WORLD / Middle East

Al-Qaida chief al-Zarqawi killed
(Reuters/AP)
Updated: 2006-06-08 15:40

A picture of the dead al Qaeda leader in Iraq, Abu Musab al-Zarqawi, is displayed by the U.S. military during a news conference at the fortified Green Zone in Baghdad June 8, 2006. [Reuters]

Attacks, kidnappings claimed by al-Zarqawi and his follower s

Major attacks, killings claimed by Jordanian terror suspect Abu Musab al-Zarqawi and his followers: 

December 27, 2005: Firing of a volley of rockets from southern Lebanon into Israel.

November 9, 2005: Triple suicide bombing against hotels in Amman, Jordan, that killed 60 people. 

August 19, 2005: Rocket attack in the Jordanian port city of Aqaba that killed a Jordanian soldier. In the attack, three Katyusha rockets were fired, including one that landed in neighboring Israel - causing no casualties - and another that missed a U.S. Navy ship docked in Aqaba's port. 

May 7, 2005: Two explosives-laden cars plow into an American security company convoy in Baghdad, killing at least 22 people - including two Americans. 

February 28, 2005: A suicide car bomber strikes a crowd of police and Iraqi National Guard recruits in the southern city of Hillah, killing 125 people. 

December 19, 2004: Car bombs tear through a funeral procession in Najaf and the main bus station in nearby Karbala, killing at least 60 people in the Shiite Muslim holy cities.

October 30, 2004: The body of hostage Shosei Koda, 24, of Japan, is found decapitated in Baghdad, his body wrapped in an American flag.

September 30, 2004: Bombings in Baghdad kill 35 children and seven adults as U.S. troops hand out candy at the inauguration of a sewage treatment plant.
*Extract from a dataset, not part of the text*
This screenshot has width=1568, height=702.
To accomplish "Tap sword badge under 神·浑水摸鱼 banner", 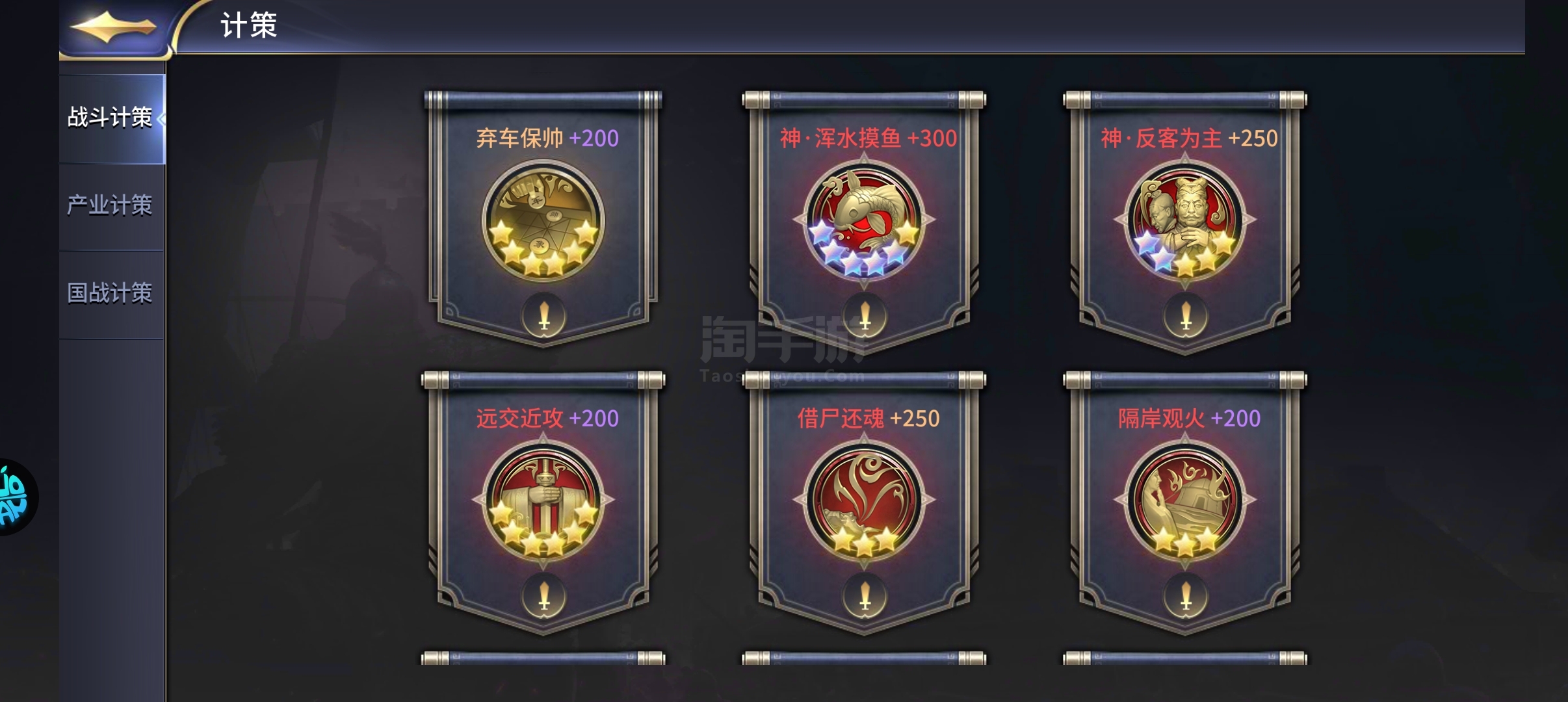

Al-Zarqawi's group claims responsibility for attacks that day, but it is unclear if these include the explosions that killed the children. 

September 16, 2004: British engineer Kenneth Bigley, and U.S. engineers Jack Hensley and Eugene "Jack" Armstrong are kidnapped in Baghdad. By October 10, 2004, all three men have been confirmed beheaded. 

September 14, 2004: A car bomb rips through a busy market near a Baghdad police headquarters where Iraqis are waiting to apply for jobs, killing 47. 

September 13, 2004: A video purportedly from al-Qaida in Iraq shows Durmus Kumdereli, a Turkish truck driver, being beheaded. 

August 2, 1004: A video from followers of al-Zarqawi showing shooting death of hostage Murat Yuce of Turkey. 

June 29, 2004: Georgi Lazov, 30, and Ivaylo Kepov, 32, Bulgarian truck drivers are kidnapped. Al-Zarqawi's followers suspected of decapitating both men. 

June 22, 2004: Kidnappers behead South Korean hostage Kim Sun-il; Al-Jazeera television says the killing was carried out by al-Zarqawi's group. 
June 14, 2004: A car bomb attack on a vehicle convoy in Baghdad kills 13 people, including three General Electric employees. 

May 18, 2004: A car bomb assassinates Iraqi Governing Council president Abdel-Zahraa Othman. 

May 11, 2004: Kidnapped American businessman Nicholas Berg is beheaded while being videotaped, and the voice of the knife-wielder is identified as al-Zarqawi's. 

March 2, 2004: Coordinated blasts from suicide bombers, mortars and planted explosives strike Shiite Muslim shrines in Karbala and Baghdad, killing at least 181. U.S. and Iraqi officials link the attacks to al-Zarqawi. 

August 29, 2003: A car bomb in Najaf kills more than 85 people, including Ayatollah Mohammad Baqr al-Hakim, leader of the Supreme Council of the Islamic Revolution in Iraq. 

August 19, 2003: A truck bombing of U.N. headquarters in Baghdad kills 23, including top U.N. envoy Sergio Vieira de Mello. 

October 28, 2002: Laurence Foley, a diplomat and administrator of U.S. aid programs in Jordan, is gunned down outside his home in Amman.